A discussion started when @John Funk shared a frustrating experience building a Forge app with AI assistance. What should have been a simple "no-code" experience turned into hours of debugging, deployment issues, deprecated APIs, and conflicting guidance.
The underlying question quickly became:
How close are we to non-developers successfully building production-ready apps with AI?

The Promise
AI-powered app builders promise that anyone can:
- Describe an idea
- Generate an app
- Deploy it
- Start creating value
And to be fair, several Champions have successfully built working apps this way.
The Reality
The challenge is reliability. Several Champions reported issues such as:
- Deprecated APIs being suggested
- Incorrect deployment guidance
- Missing permissions
- Cross-product installation requirements
- Repeated debugging cycles
- AI confidently recommending fixes that didn't solve the problem
As one Champion summarized:
The iteration count is the problem.
The app often gets close to working, but reaching a production-ready result can require significant troubleshooting.
What Experienced Builders Are Doing
A recurring theme was that experienced builders often pair AI with traditional development tools. Common approaches included:
- Claude + Forge MCP
- GitHub Copilot
- VS Code
- Version control systems
- Dedicated testing environments
AI helps accelerate development, but developers still rely on tooling that supports:
- debugging
- rollback
- testing
- code review
- version management
Where Rovo Studio Fits Today
The discussion revealed an important distinction.
- For simple apps, Studio can dramatically reduce complexity.

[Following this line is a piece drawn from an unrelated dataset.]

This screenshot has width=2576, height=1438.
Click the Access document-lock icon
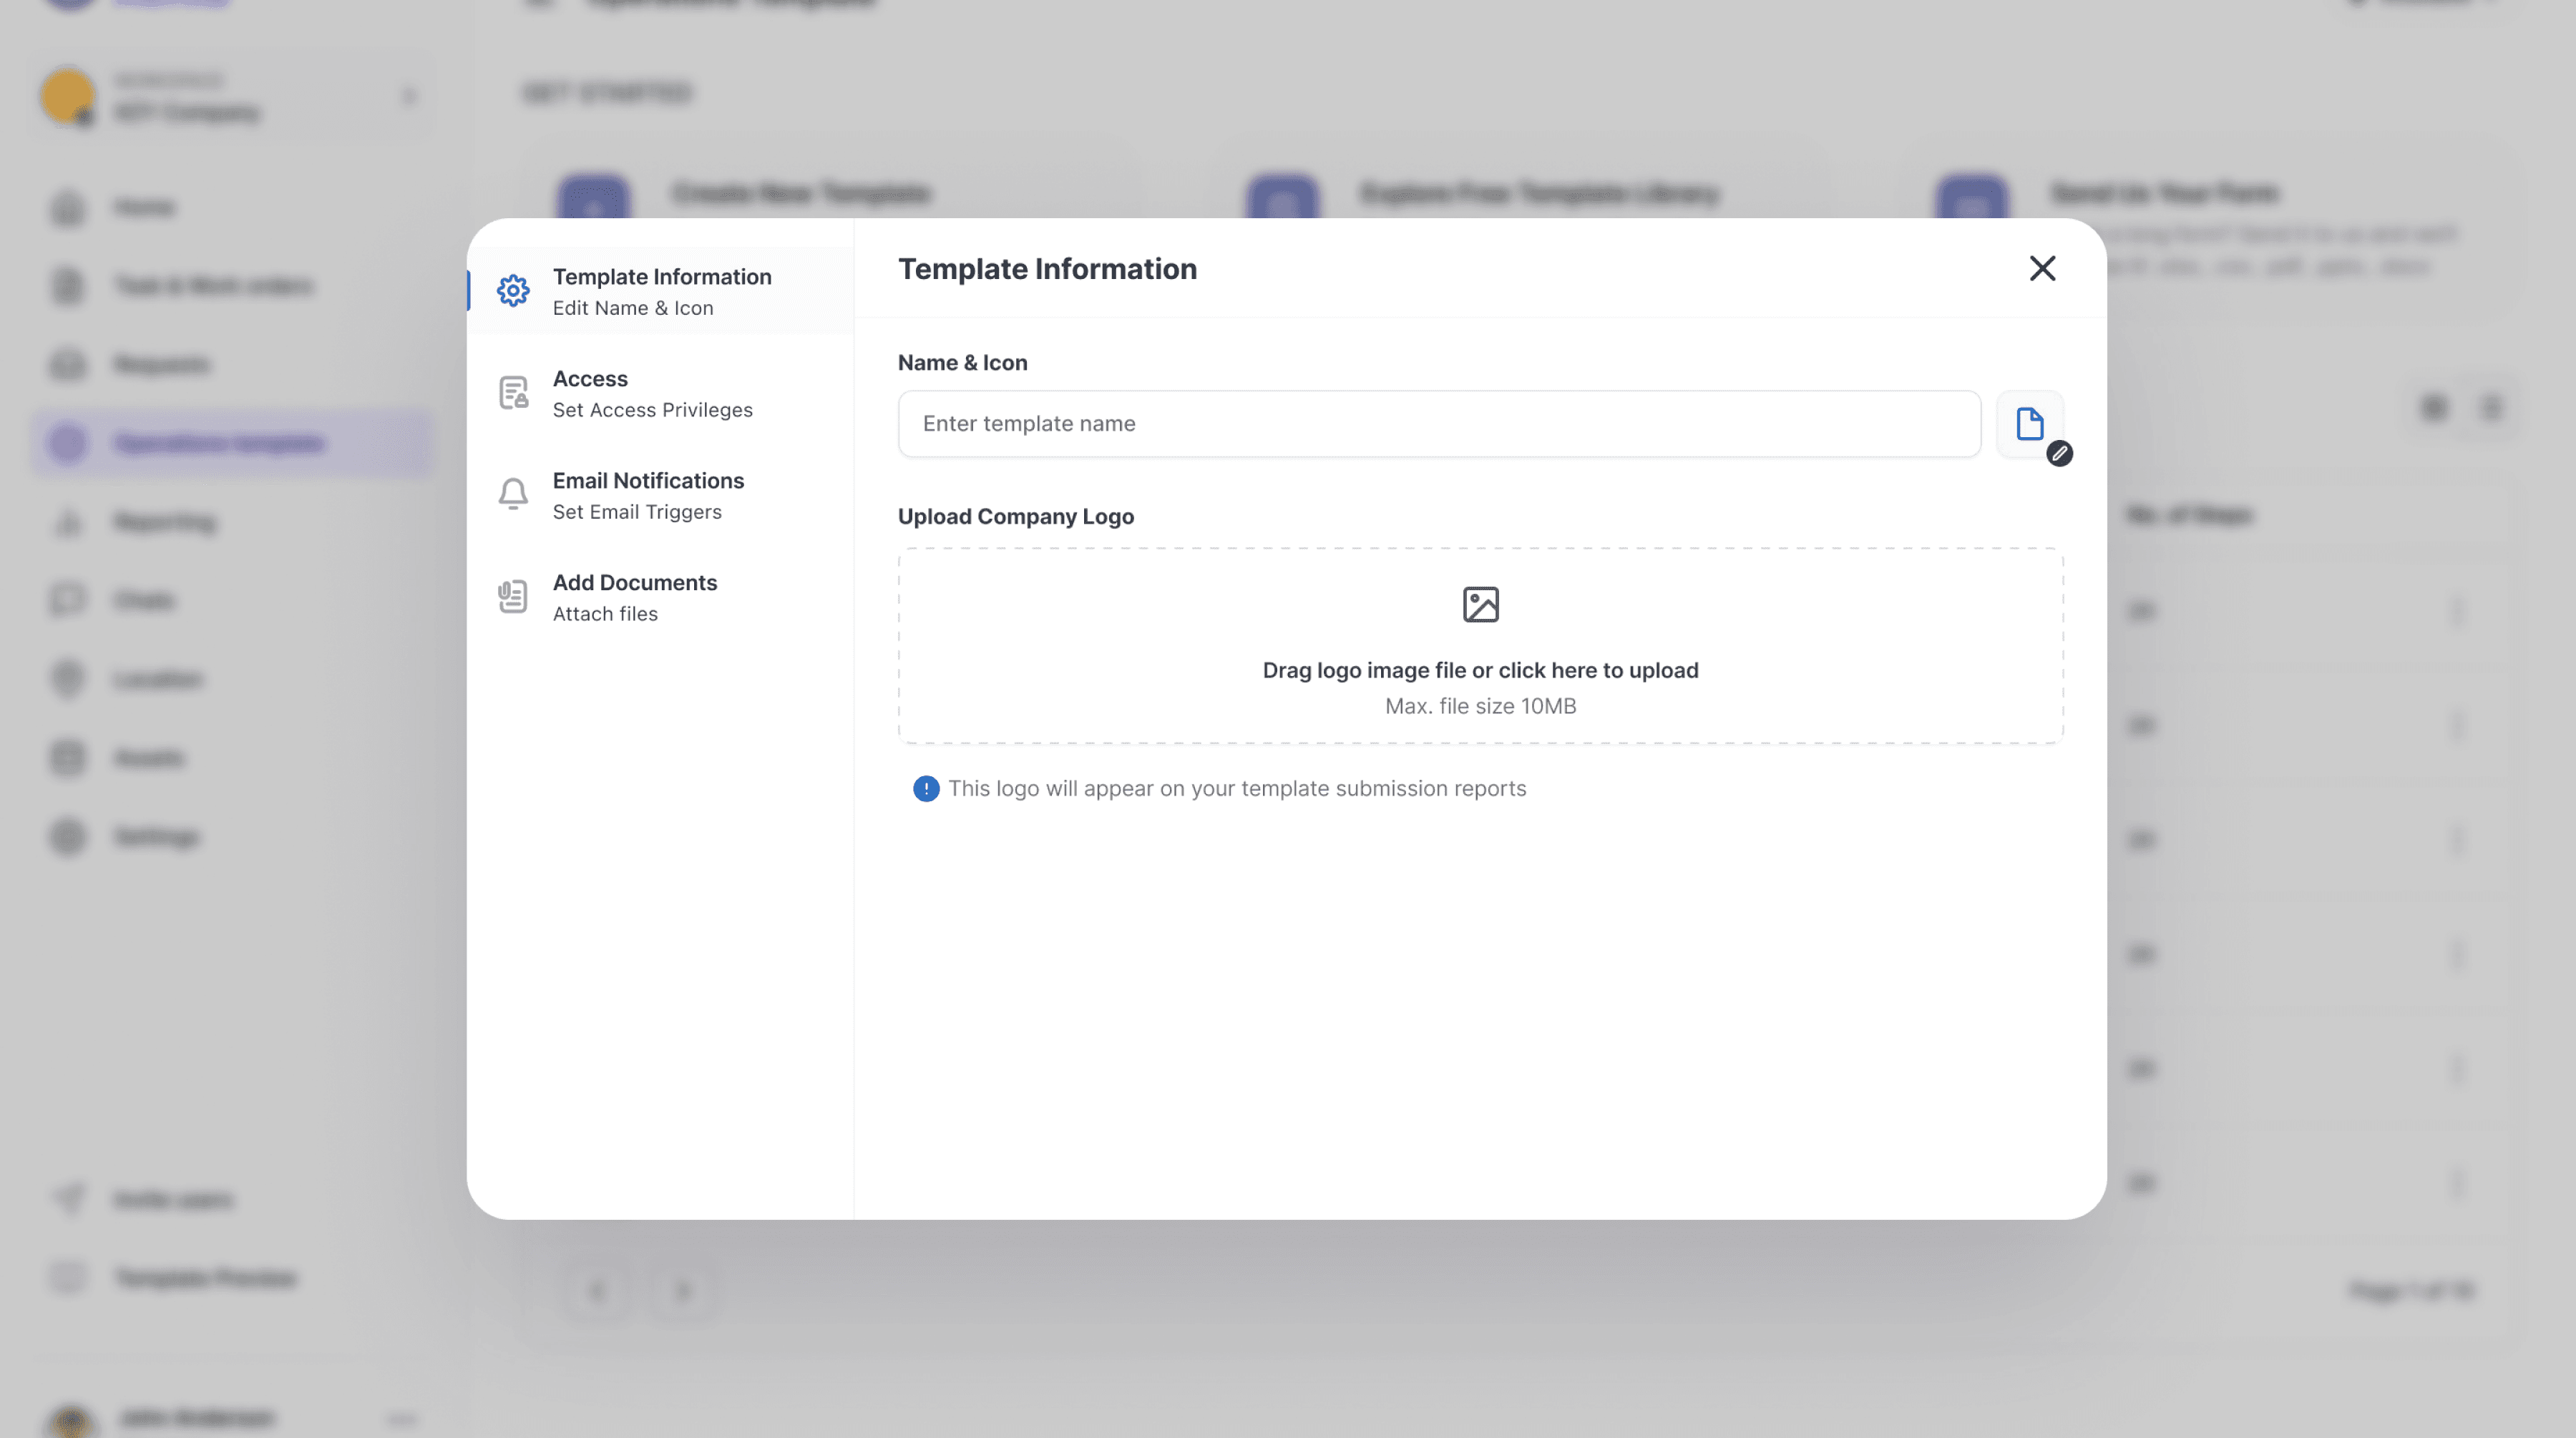click(513, 393)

- For more advanced scenarios, many users still find themselves needing development knowledge and external tooling to create with Forge.
The Product Team Response
One positive outcome from the discussion was direct engagement from Atlassian's Rovo Studio team. They confirmed they are actively exploring:
- App checkpoints and rollback
- Version history
- Repository synchronization
- Better app quality validation
- Improved handling
These were some of the most frequently requested improvements from Champions.
Champion Takeaway
The conversation ultimately landed somewhere between excitement and realism. AI can absolutely help non-developers build useful apps today. But successful app building still benefits from understanding:
- permissions
- deployment
- testing
- governance
- debugging
The bigger question may not be whether AI can build apps. It's whether AI can eventually handle enough of the development lifecycle that users spend more time solving business problems and less time troubleshooting generated code.
Based on this discussion, we're getting closer—but we're not there yet.